16Le lendemain de l’annonce, trois comprimés sont pris par voie orale. Ils n’entraînent pas de douleurs ni de saignement. Deux jours après, lors d’une hospitalisation, d’autres comprimés permettent de faire accoucher la patiente dans la journée.
17Myriam a mis au monde Pierre, aux côtés de son compagnon, sous péridurale au bloc accouchement. Les cris du bébé né le même jour dans la salle à côté ont plus gêné l’équipe que notre couple. Tout le monde s’est excusé. Le couple a mûri : ils entendent maintenant ce que je dis. Ils comprennent que toute l’équipe est avec eux, dans le soutien. Tous ces rites vont les aider à faire le deuil.
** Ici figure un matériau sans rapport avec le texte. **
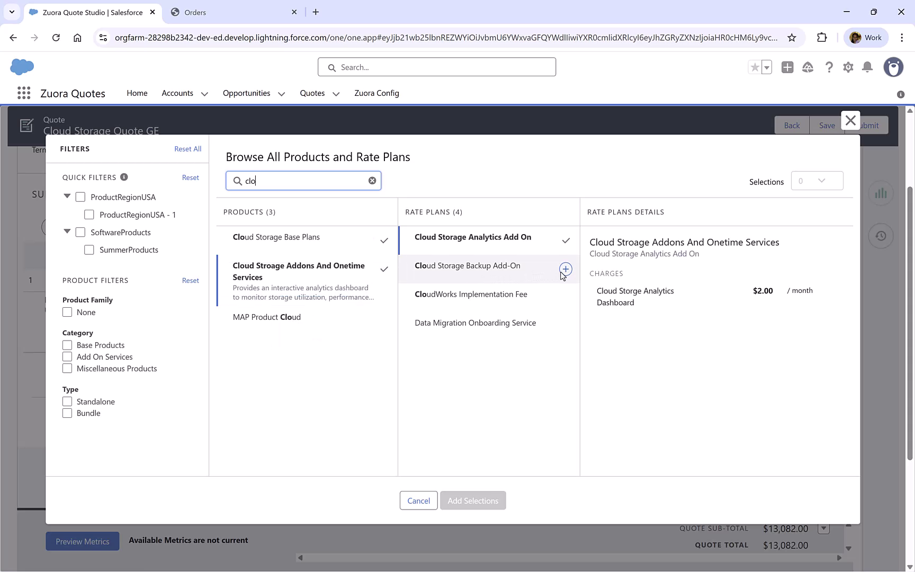Image resolution: width=915 pixels, height=572 pixels.
Task: Open the quote metrics bar chart icon
Action: (881, 193)
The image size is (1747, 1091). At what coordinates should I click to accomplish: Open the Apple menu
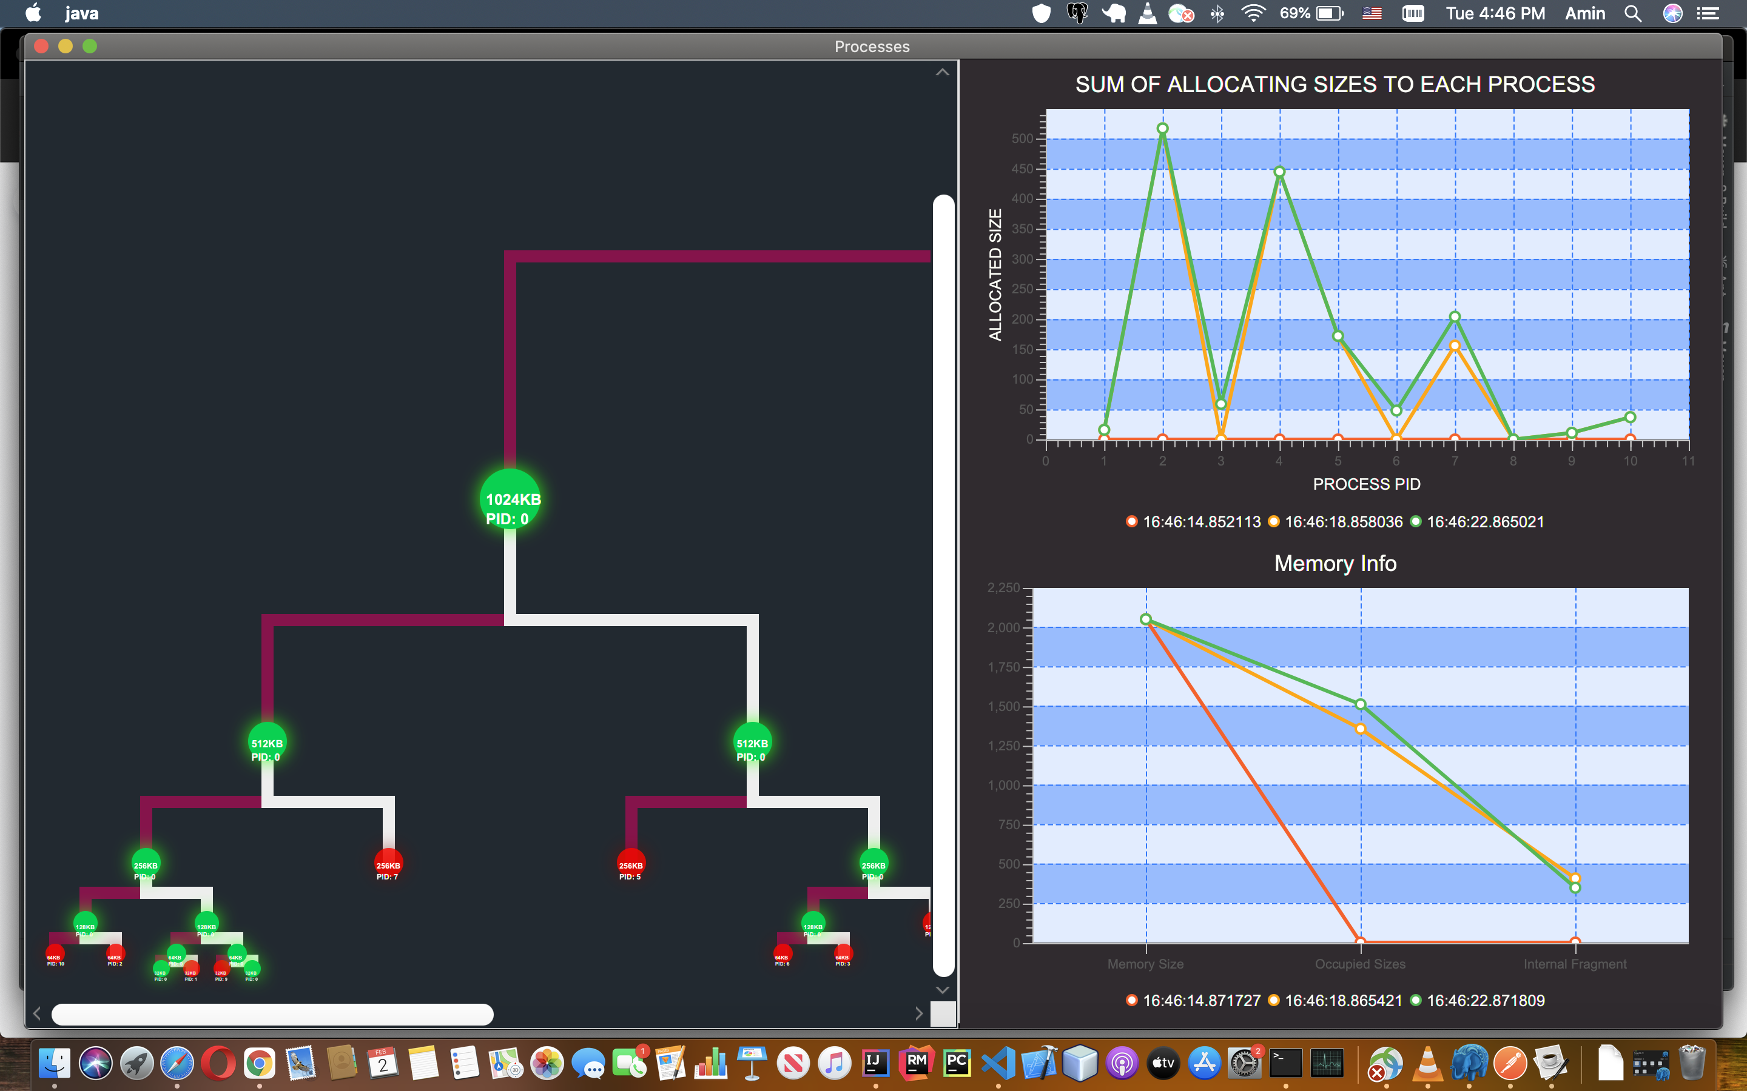pos(33,13)
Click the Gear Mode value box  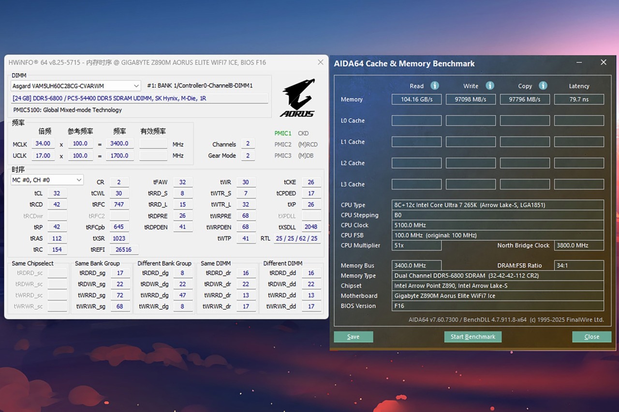[248, 156]
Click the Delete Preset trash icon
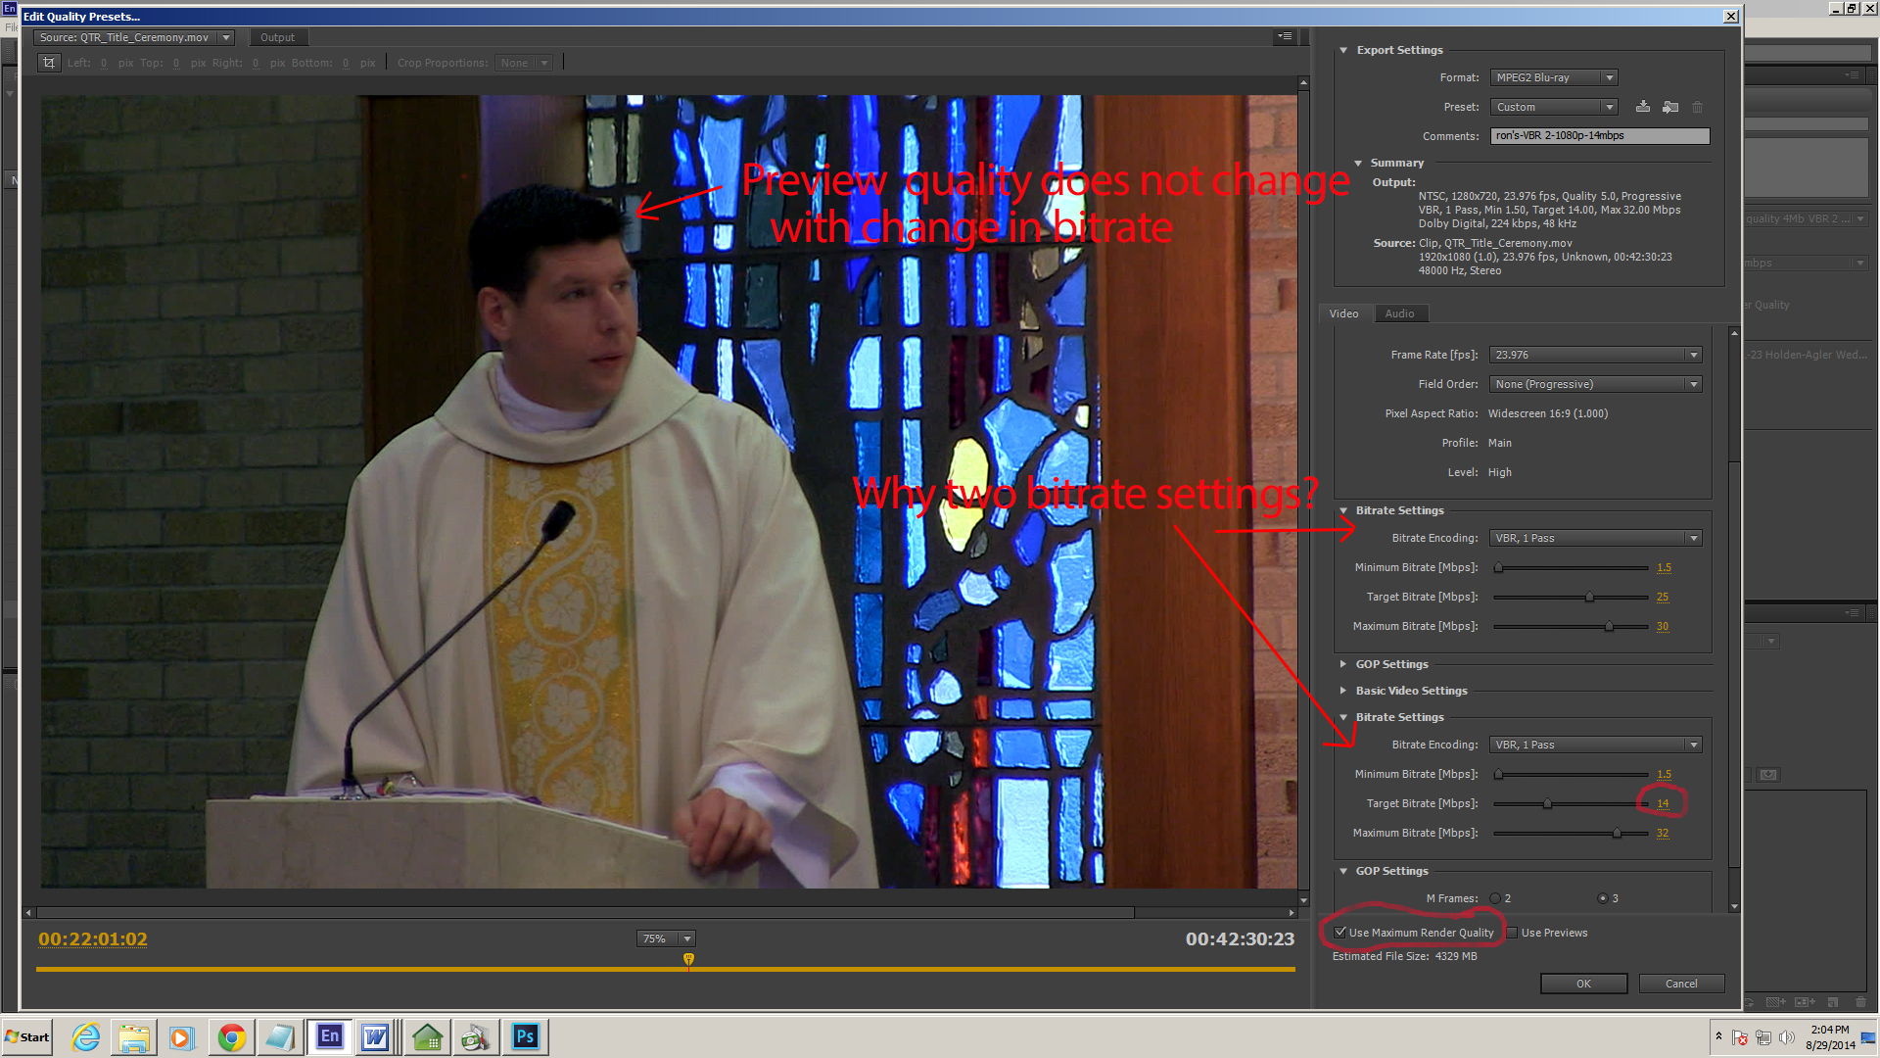Screen dimensions: 1880x1058 (x=1698, y=107)
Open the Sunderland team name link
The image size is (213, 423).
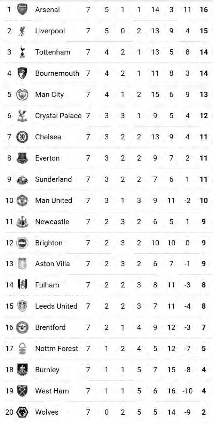53,179
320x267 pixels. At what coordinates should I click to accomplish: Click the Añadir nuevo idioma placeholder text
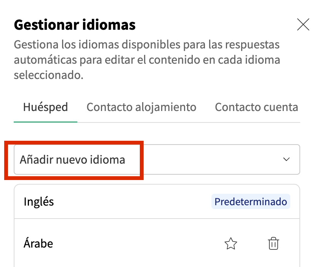[x=72, y=159]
18De toutes ces épreuves, celle que je redoute le plus et qui laisse chez moi un souvenir indélébile, c’est la présentation du bébé. Avec le temps de l’expérience, je suis maintenant convaincu qu’il faut que la maman ou le papa, voire un membre de la famille, voie ce bébé. L’habiller, le présenter au mieux, leur laisser un moment s’ils le veulent est un temps fondamental. Retenir mes larmes est parfois très difficile : je n’ai pas envie forcément de me retenir, je m’esquive juste. Je suis convaincu à ce moment-là que nous avons tout fait pour que leur travail de deuil se fasse, je suis presque soulagé.
19Myriam et Paul sont passés par toutes ces étapes, en prenant leur drame en main au fur et à mesure. Voir leur bébé, Pierre, avec les affaires tricotées par sa grand-mère, a été un saut dans le vide pour le couple mais s’est révélé être très apaisant : « Nous imaginions un monstre, c’est notre bébé et il est beau. J’ai pu le prendre dans mes bras … »
La nécessité médicale
20Aude et Corinne ont du mal à contenir leurs larmes, derrière leurs masques de bloc opératoire. Toutes les deux sont instrumentistes de bloc opératoire et aujourd’hui s’est rajoutée une intervention un peu particulière, peu commune. La patiente, arrivée tôt en salle, a été vite endormie. Aude a installé les champs opératoires sur le ventre rebondi de la patiente. Celle-ci est enceinte de sept mois. Lors de la dernière échographie obstétricale, un syndrome poly-malformatif létal a été découvert. Ce bébé peut vivre mais seulement quelques heures, quelques jours, voire quelques semaines. Cinq jours après cette découverte, le dossier de cette patiente est passé en commission (centre multidisciplinaire de diagnostic prénatal) à la demande de l’équipe de la maternité, et aussi à la demande des parents. Cette commission régionale doit répondre à la question : faut-il poursuivre cette grossesse compte-tenu du caractère létal des malformations retrouvées ? Son avis est consultatif : les parents auront toujours le choix de ne pas interrompre même si cela est proposé.
« Vous nous annoncez que je vais mettre au monde un monstre et qu’en plus, il risque de vivre juste quelques heures ou bien quelques mois … »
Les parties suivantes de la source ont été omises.